Reproduce the stretch of material from its start through the line containing "tap(710, 25)", requests included, adding 79 to every coordinate in the answers. Leave the pictures out.

%%

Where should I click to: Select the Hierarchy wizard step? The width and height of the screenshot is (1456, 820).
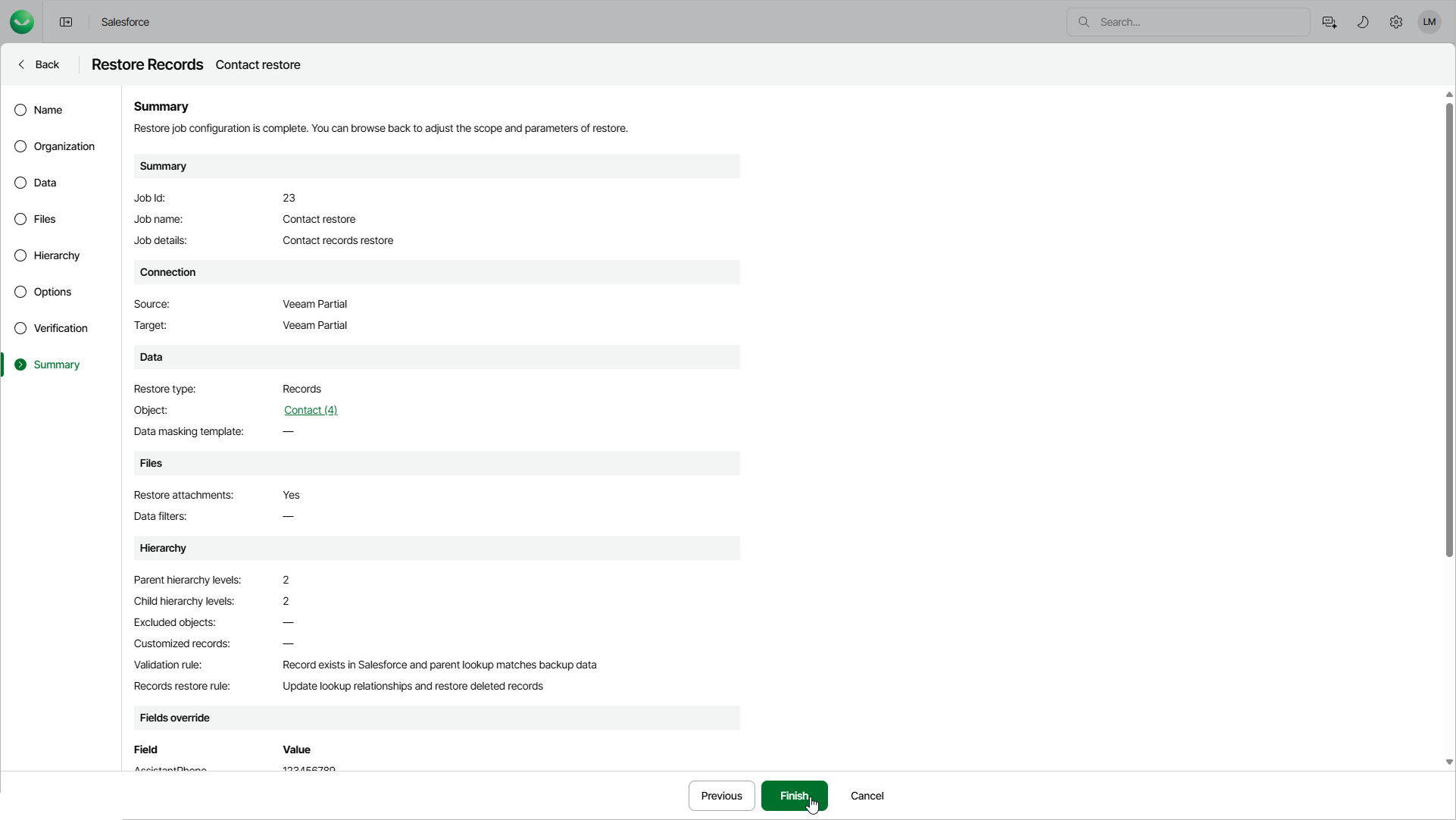[x=56, y=256]
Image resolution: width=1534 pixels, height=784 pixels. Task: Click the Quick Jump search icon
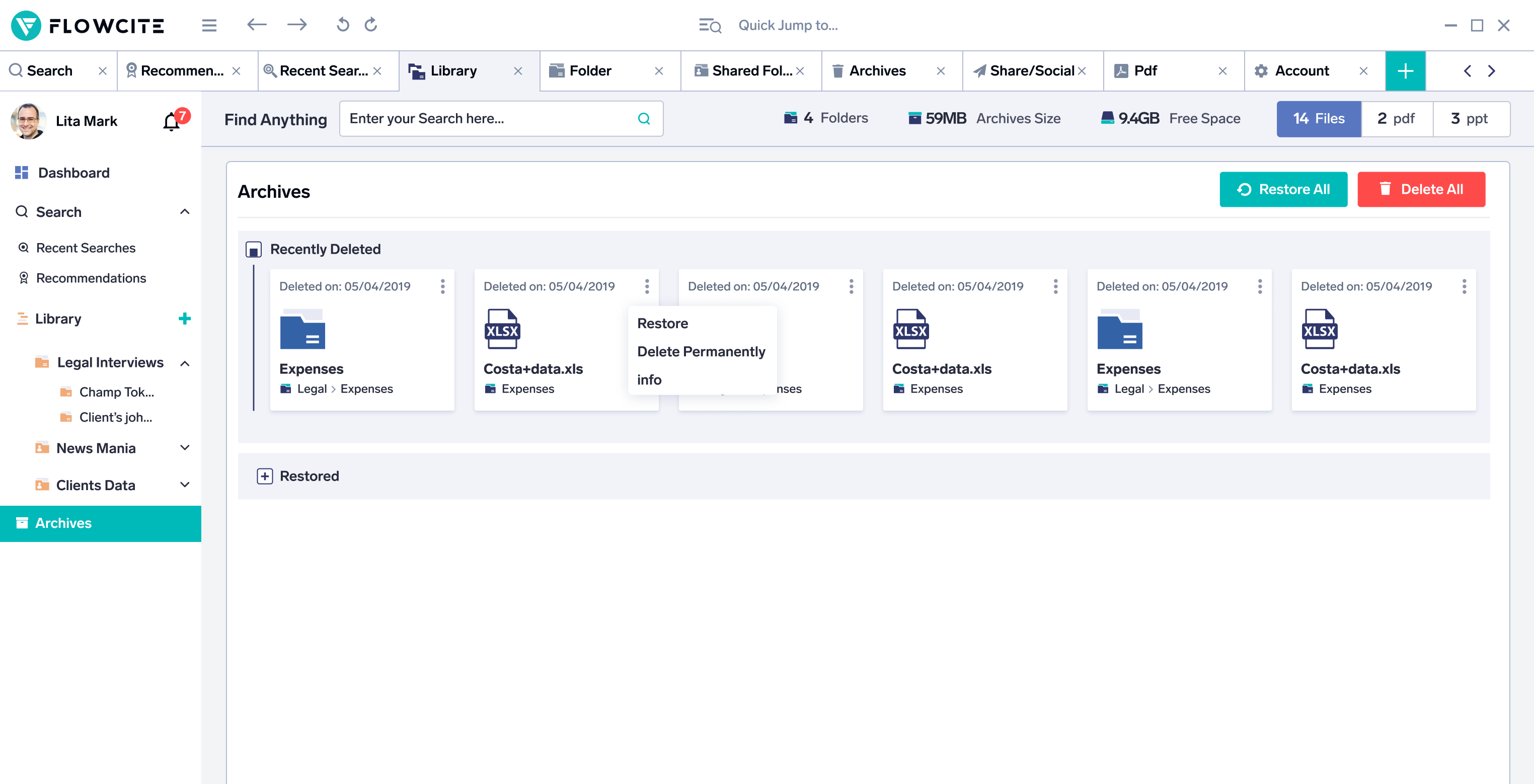tap(710, 25)
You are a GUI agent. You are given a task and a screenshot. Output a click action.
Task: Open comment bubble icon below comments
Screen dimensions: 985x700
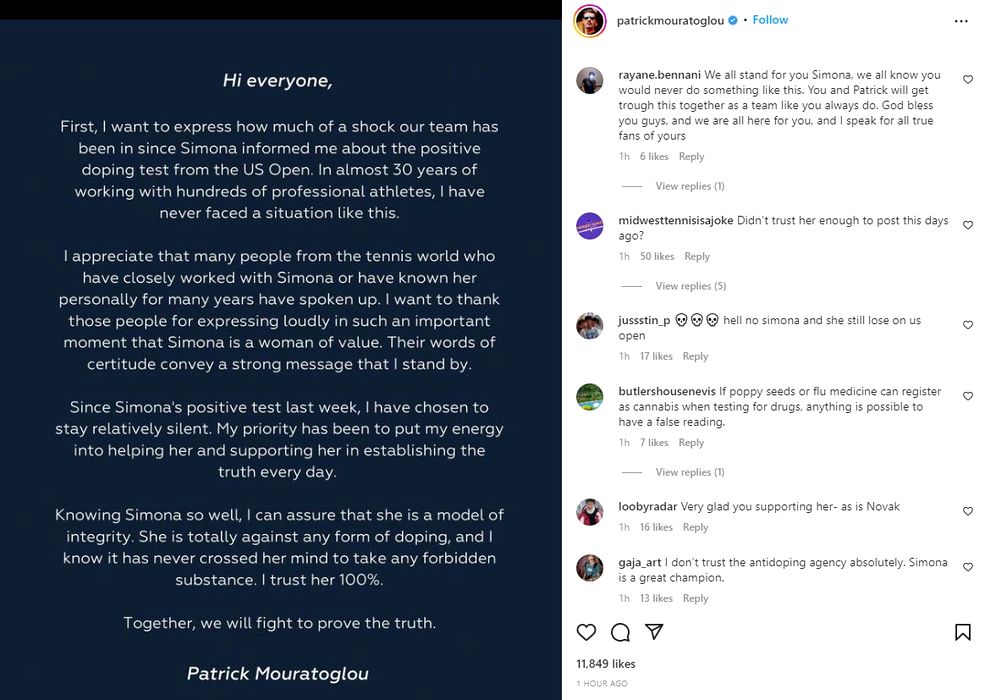click(620, 632)
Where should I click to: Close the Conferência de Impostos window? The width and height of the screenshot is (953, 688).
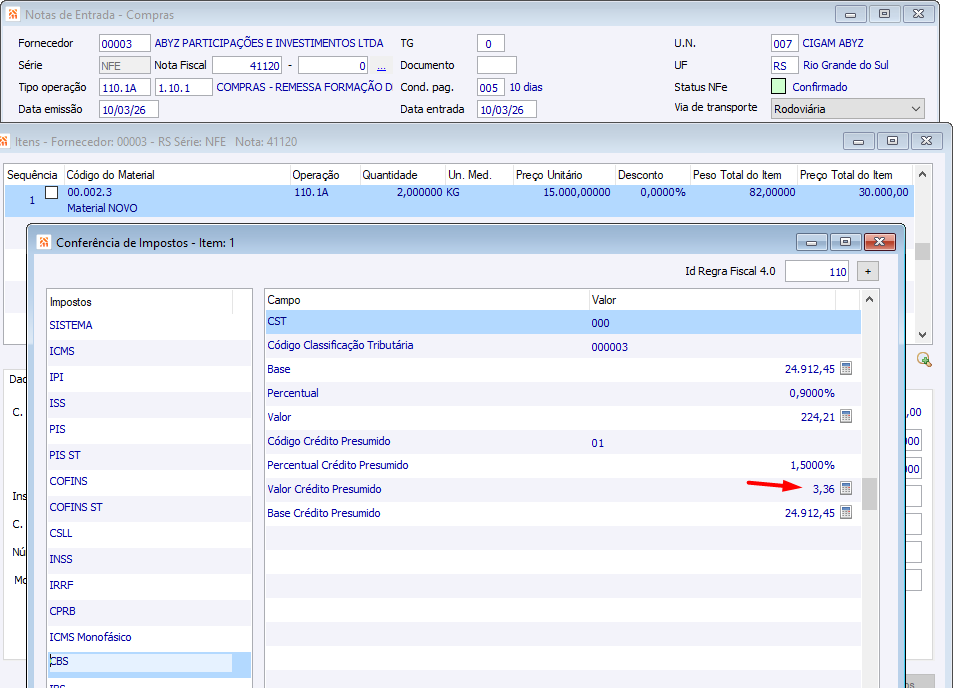click(x=879, y=242)
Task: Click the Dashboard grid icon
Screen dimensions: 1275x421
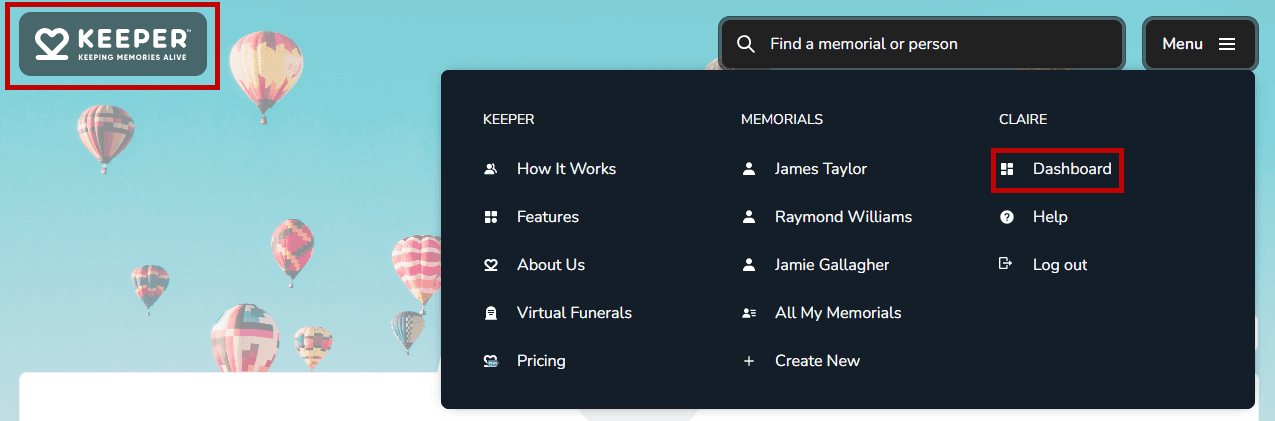Action: point(1007,169)
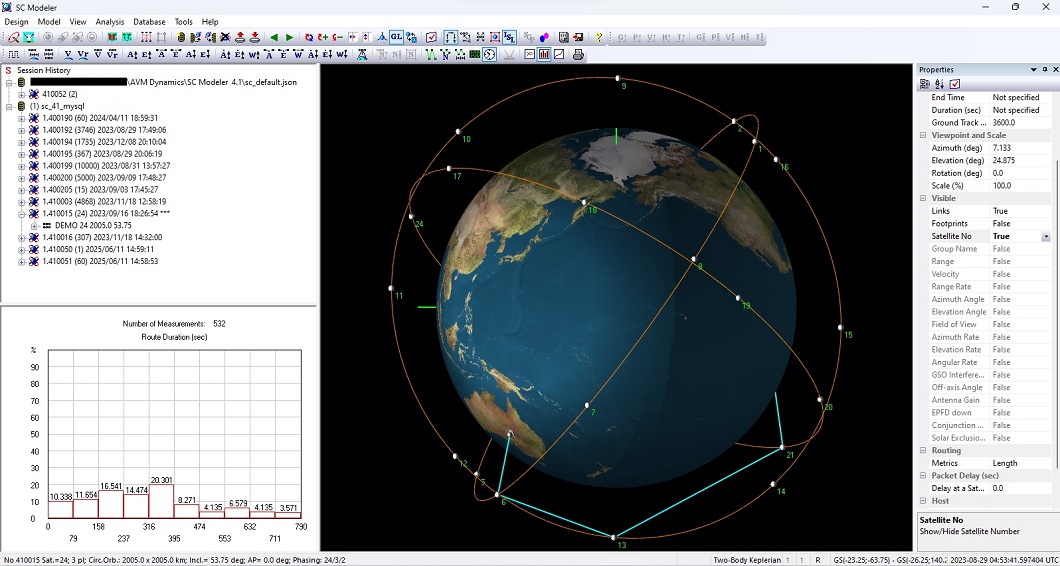Image resolution: width=1060 pixels, height=566 pixels.
Task: Click the green left arrow icon
Action: pos(275,37)
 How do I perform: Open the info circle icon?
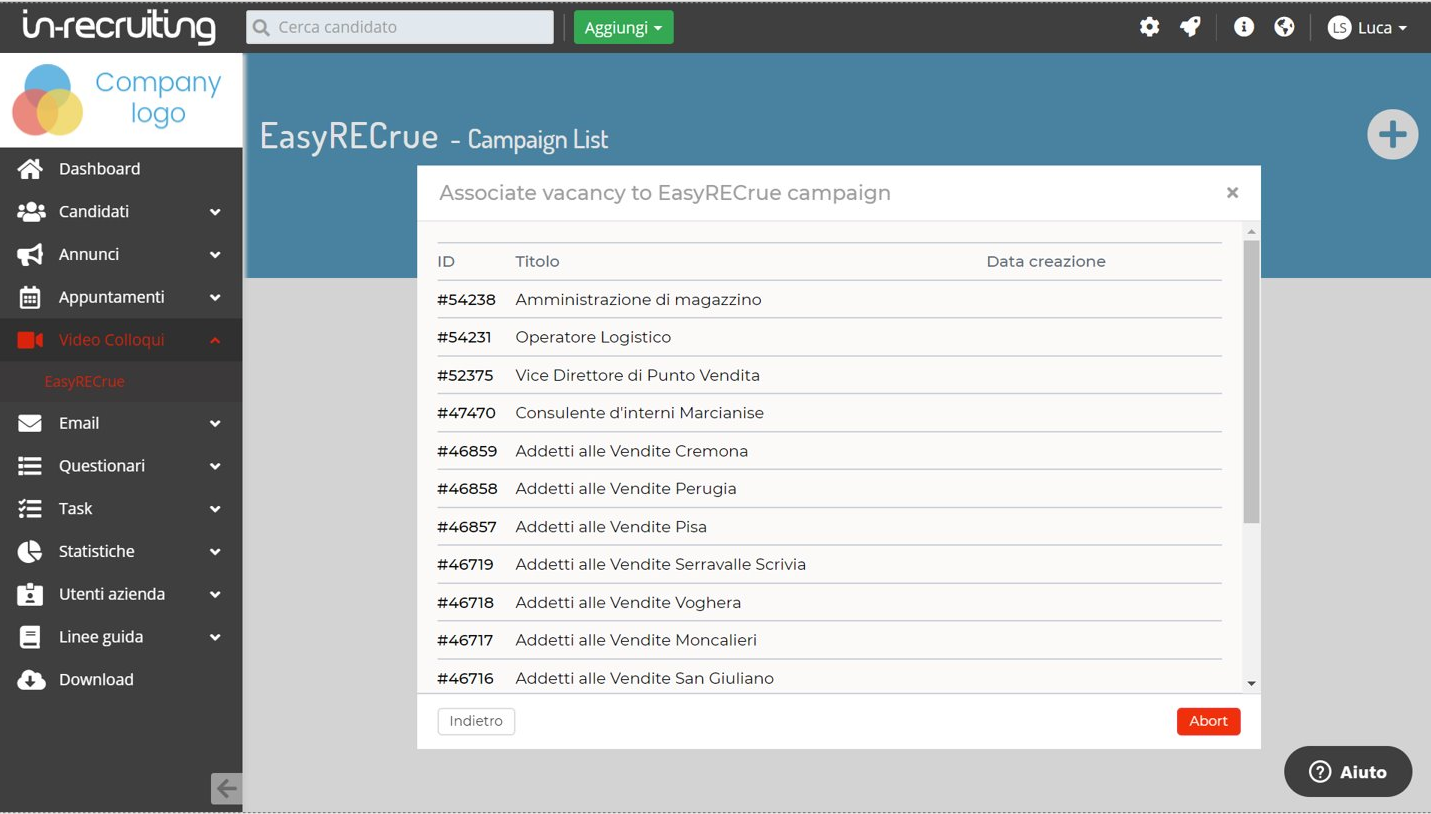point(1244,27)
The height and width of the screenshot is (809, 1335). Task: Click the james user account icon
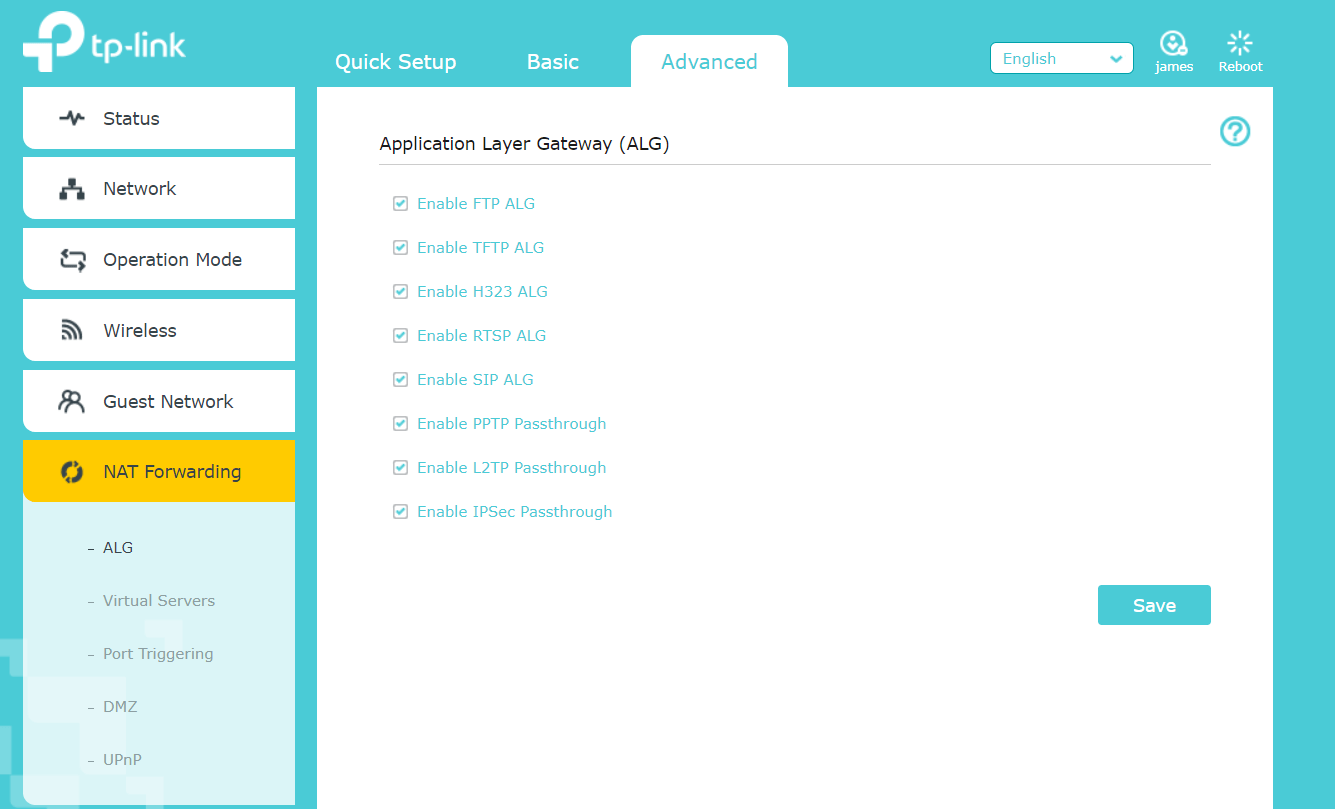(1173, 43)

%%

● ANSWER TO THE PROBLEM:
Where should I click to: Select the Hierarchy wizard step? The width and height of the screenshot is (1456, 820).
[x=135, y=335]
Image resolution: width=1534 pixels, height=784 pixels. Task: Click the Quick Jump search icon
tap(789, 104)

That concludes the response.